Selon la lecture de Eugène Alossoukpo, politiquement, le président Patrice Talon n’a pas intérêt à remettre en liberté Reckya Madougou et Joel Aïvo avant les élections générales de 2026. Il estime que ces deux opposants en liberté pourraient entièrement fausser les calculs politiques du camp actuellement au pouvoir. « Les députés de la majorité ne vont surtout pas offrir aux députés de l’opposition, le couteau avec lequel, on va leur trancher la tête en 2026. Il n’y a pas grand-chose à espérer des tentatives de l’opposition, sauf cataclysme politique », conclut l’analyste.

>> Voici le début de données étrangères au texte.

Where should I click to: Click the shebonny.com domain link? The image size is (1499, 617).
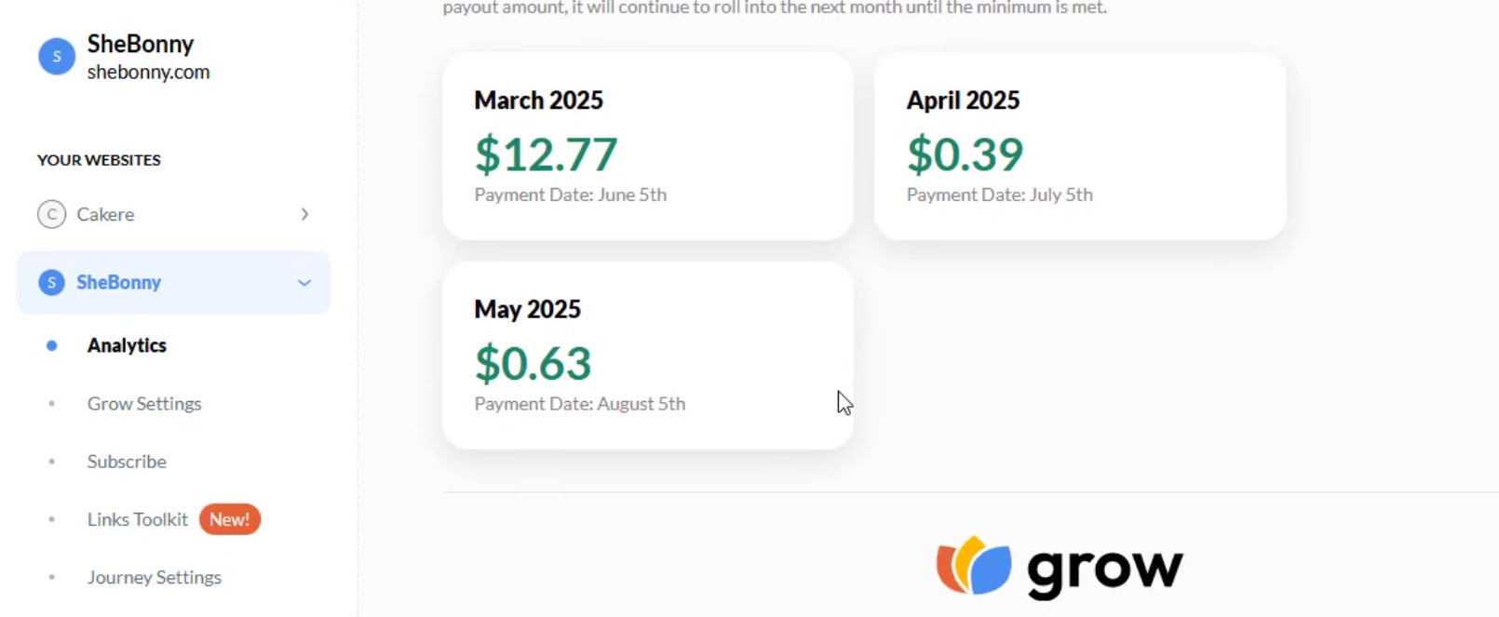148,72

Le parti Les Démocrates qui n’en démord pas pense de son côté qu’à défaut de compter sur le Président Talon pour la libération des opposants en prison, tout va se régler si le régime actuel quitte le pouvoir en 2026. « A notre niveau, nous travaillons déjà à prendre le pouvoir en 2026 et dans ces conditions, nous n’irons pas demander pardon à quelqu’un pour la libération des détenus politiques, nous le ferons nous-même », a avertit Habibou Woroucoubou.
La proposition de Loi spéciale d’amnistie qui agite le débat politique au Bénin depuis plusieurs mois, vise à faire libérer Reckya Madougou, ancienne ministre de la justice de l’ex président Boni Yayi. Ancienne candidate déclarée du parti Les Démocrates à la présidentielle d’avril 2021, son dossier a été rejeté pour défaut de parrainage. Arrêté en mars 2021, Mme Madougou a été condamné en décembre de la même année, à vingt ans de prison pour « financement du terrorisme ». Ces partisans avaient dénoncé un complot politique orchestré par le régime Talon, pour écarter un adversaire gênant pour la présidentielle de 2021.
Le parti Les Démocrates se bat aussi pour la libération de Joël Aïvo, enseignant à l’université d’Abomey-Calavi et candidat recalé à la présidentielle de 2021. Arrêté en avril 2021, en décembre, il a été condamné à dix ans de prison pour complot contre la sûreté de l’Etat.
La loi d’amnistie devrait aussi permettre le retour au pays, des opposants en exil comme l’homme d’affaires Sébastien Ajavon ou encore, Komi Koutché, ancien ministre de l’Economie de Boni Yayi.